Death of the Artist – Book Review
by Karrie Fransman
Published by Jonathan Cape ISBN 9780224099431
Paperback released 5 March 2015
Review by Marianna Madriz
The book opens up with a foreword/epitaph by the author herself: “This is the beginning but also the end”, she warns; and just like that Death of the Artist begins.
It’s a story told by Karrie Fransman about herself and four ‘friends’, who decide to retreat to the English countryside for a week of hedonism and drawing in an attempt to escape their thirties and regain their youth. A different character tells each of the five sections in the graphic novel, ultimately knotting the narrative together into one.

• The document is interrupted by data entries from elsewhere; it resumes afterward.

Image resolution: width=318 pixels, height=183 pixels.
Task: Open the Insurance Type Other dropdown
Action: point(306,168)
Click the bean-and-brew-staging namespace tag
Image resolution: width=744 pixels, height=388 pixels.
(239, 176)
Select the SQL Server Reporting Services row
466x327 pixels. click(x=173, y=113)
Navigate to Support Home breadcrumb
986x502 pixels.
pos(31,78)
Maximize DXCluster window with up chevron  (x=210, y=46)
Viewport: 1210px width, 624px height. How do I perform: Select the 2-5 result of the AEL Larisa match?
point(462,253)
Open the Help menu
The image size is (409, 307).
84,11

Fransman calls herself a ‘comic fanatic’ (TEDx, 2014) and this is clearly seen in her new book, where she proves that graphic novels can be a playground for uncommon mediums; from vibrant watercolours to photography, from doodles on coffee-stained pages to digital illustrations. From the delicate to the rough, it’s all possible. Fransman successfully uses each drawing style to give a strong voice to the characters, and to help represent the crude and twisted nature of the story.

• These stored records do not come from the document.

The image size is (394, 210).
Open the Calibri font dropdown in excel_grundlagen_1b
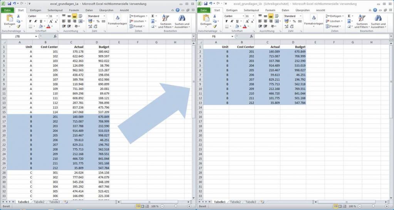(243, 16)
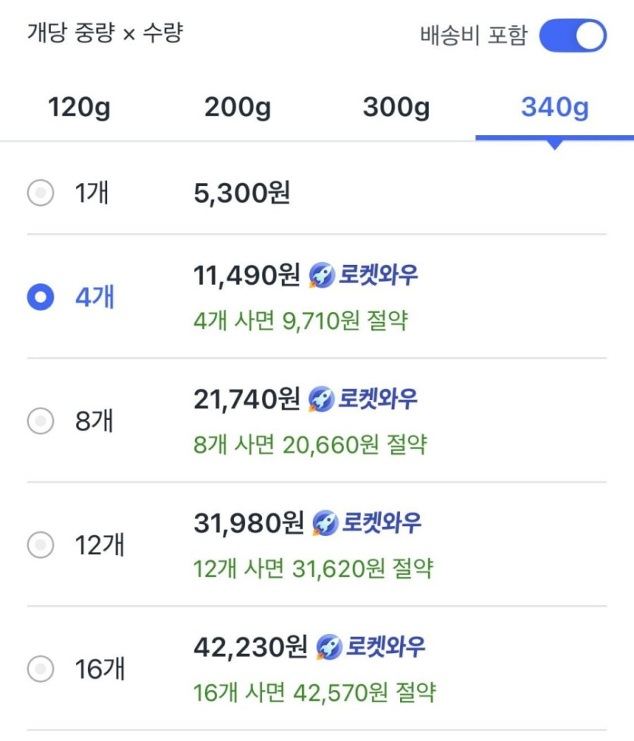This screenshot has width=634, height=741.
Task: Open the 200g weight tab
Action: point(238,108)
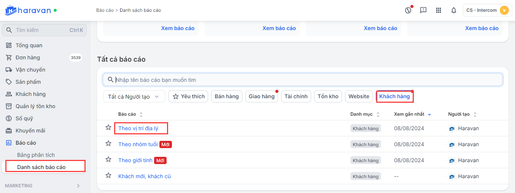Image resolution: width=515 pixels, height=193 pixels.
Task: Open the feedback message icon
Action: [x=423, y=10]
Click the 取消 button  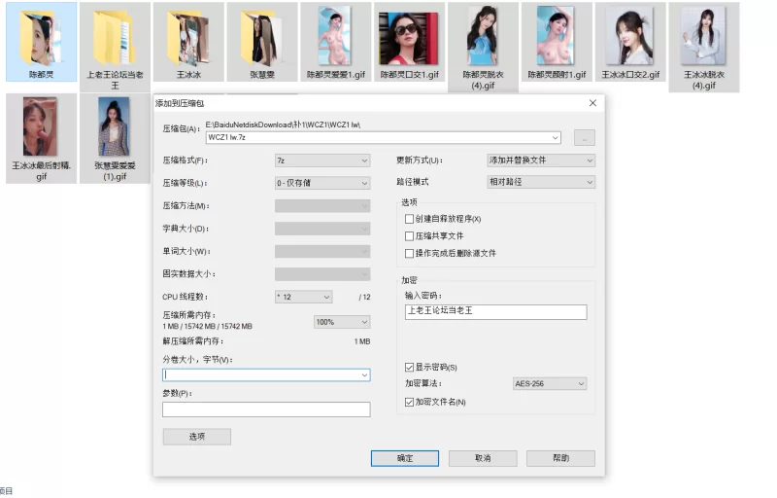pyautogui.click(x=483, y=458)
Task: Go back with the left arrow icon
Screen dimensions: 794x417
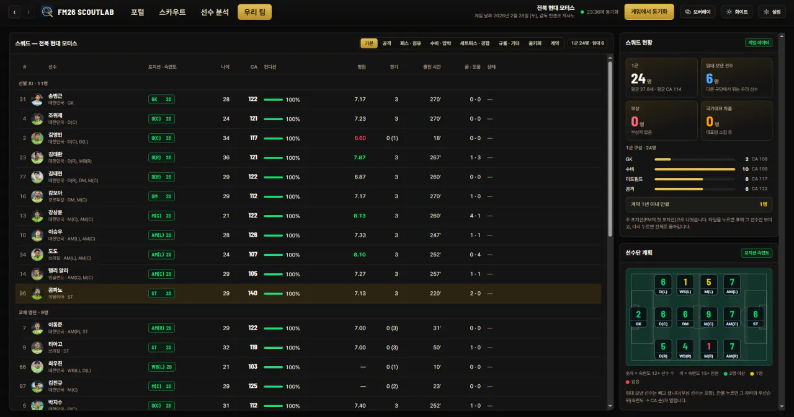Action: 14,12
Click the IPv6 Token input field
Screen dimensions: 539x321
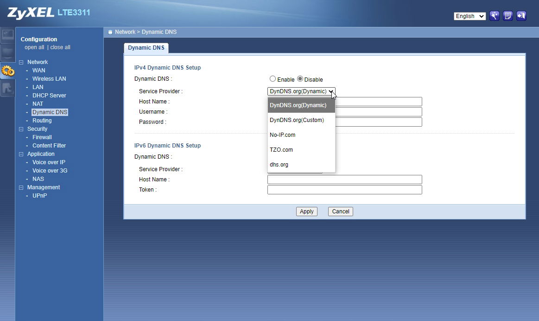click(344, 190)
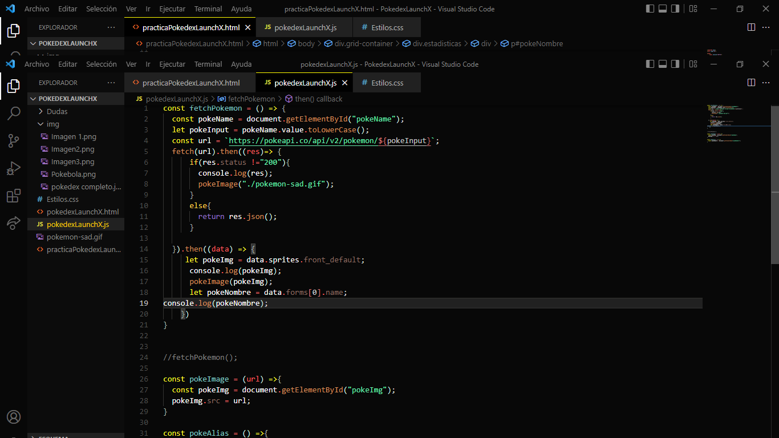Open the Source Control view
779x438 pixels.
[13, 141]
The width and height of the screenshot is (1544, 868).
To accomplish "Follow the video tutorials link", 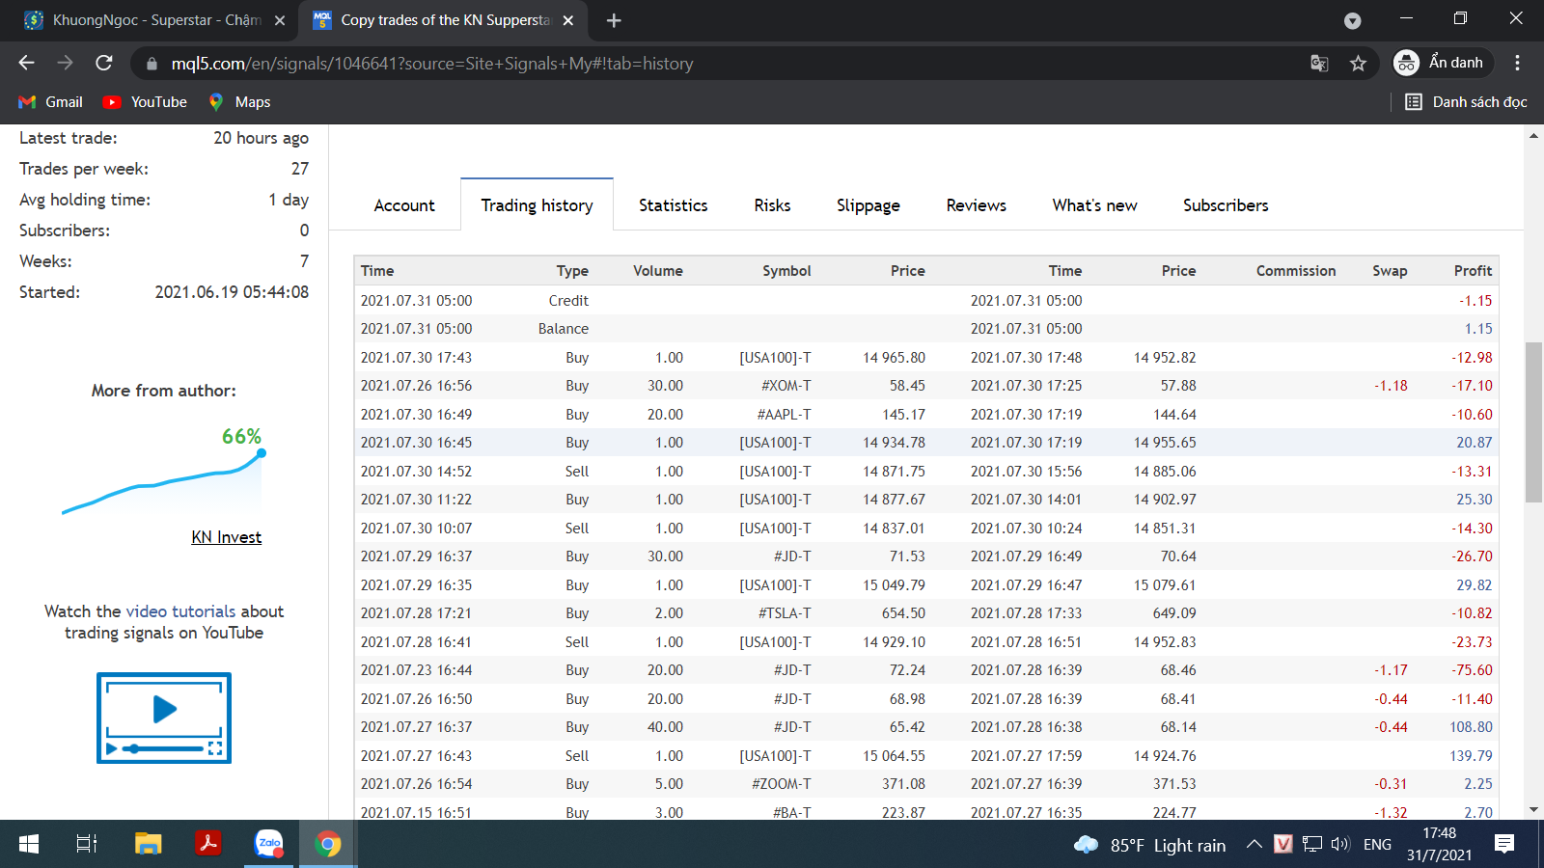I will pyautogui.click(x=180, y=611).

While Death of the Artist may not resonate visually with some readers, its themes will do: the desire to remain young and creative, the companionship of old college friends, the depiction of the ‘artist’ as a destructive being. It’s a fresh and dark tale that leads itself into a more than satisfactory finale (sadly an uncommon feature in many comics). I only feel that the format lets the book down slightly – the rectangular pages fit for a picture book don’t seem entirely right for a comic that very well deserves to be in portrait hardback-.
Death of the Artist will successfully please avid comic readers, as well as introducing new audiences to the medium. It’s certainly a memorable read, and I’m sure it will inspire many out there to grab a pencil (or a camera, or a brush, or a tablet) and start creating a visual world of their own.